Leif Svalgaard (08:18:19) : Says:
“The number of stations is not the correct parameter to use. Imagine that a small country [e.g. Denmark] suddenly gets the idea that more stations are good, so installs a million sensors throughout the smallish land area. Clearly that will do nothing for the error in the global average.The proper parameter must include the distribution of those stations…”
The use of confidence intervals in regards to population proportions assumes that the sample is representative of the entire population. John Graham-Cummings use of sample size to arrive at a margin of error is correct. What you and others speak of refers to sampling error (i.e. that the sampling is not representative or is biased in other ways). Sampling error would only add additional uncertainty to the estimate derived by Graham-Cummings and in no way invalidate his base margin of error estimate.
As I understand it, the Navy records are of seminal interest because they are basically travelling weather-stations covering the whole globe. And, it is likely they may contain data that is inconvenient to the Warmists. I also gather that the data is now being ‘looked-after’ by the Tyndale Centre.
Hmmmmm. Now where is that institution based? Stand-by for them to be gently ‘rubbished’ as inaccurate, via PR releases.
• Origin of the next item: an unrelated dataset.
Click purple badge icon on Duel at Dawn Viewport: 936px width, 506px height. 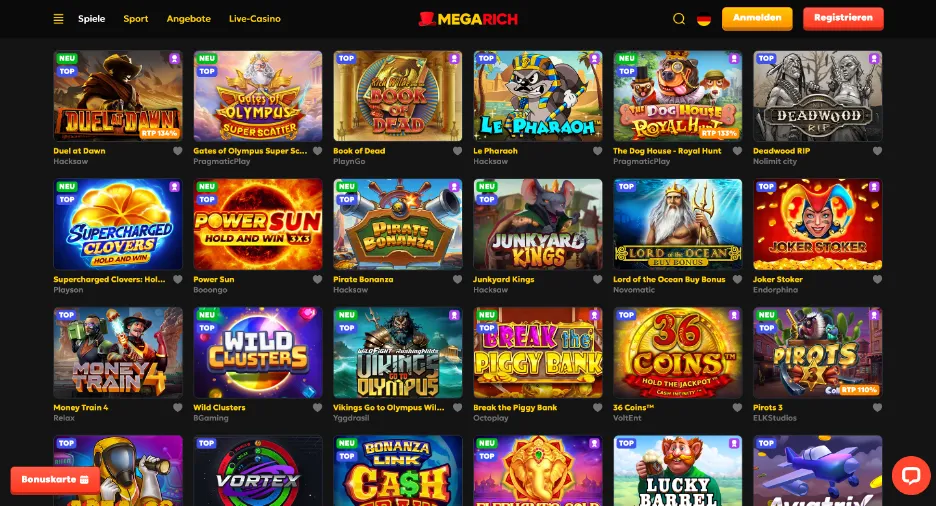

And, I guess you’ll have to wait a looong time before any proper studies are done on them. [/cynicism]
And OT but I reckon that surface-station weather records can only really be used in one specific way, as they are records of air temperatures measured at one geographic spot on the earth, at one time.
So for each site, pick a decade where things have not changed ( i.e. nothing moved, no instruments changed, or building work built-up nearby, or vegetation growth, etc.. you get the picture ) …and then differentiate the daily readings to get rid of standing offsets/biases. You should them have a measure of whether or not that physical spot on the earth got warmer or cooler over that decade.
Then do it for as many stations as you have got, and you should be able to do a world map showing decadal warming/cooling. And that is about as good a picture of past climate-change as you will ever get from these records.
Oh, and while you are at it, do the same with the rainfall, windspeed/direction, and barometric pressure. Now that WOULD be interesting.
Voluntary Observing Ships (VOS) Scheme which has been running since 1853 whereby participating vessels submitted weather four times daily 00, 06, 12 and 1800 gmt.
http://vos.noaa.gov/vos_scheme.shtml
@Hank
If you read my blog posting (not this copy of it) you’ll see that I’ve updated and I’m pretty sure that it’s the standard error they are using in the paper, not the standard deviation. They never mention the standard error, but it makes more sense.
As for the 1.96 that just the multiplier on whatever sigma is to get the 95% confidence interval.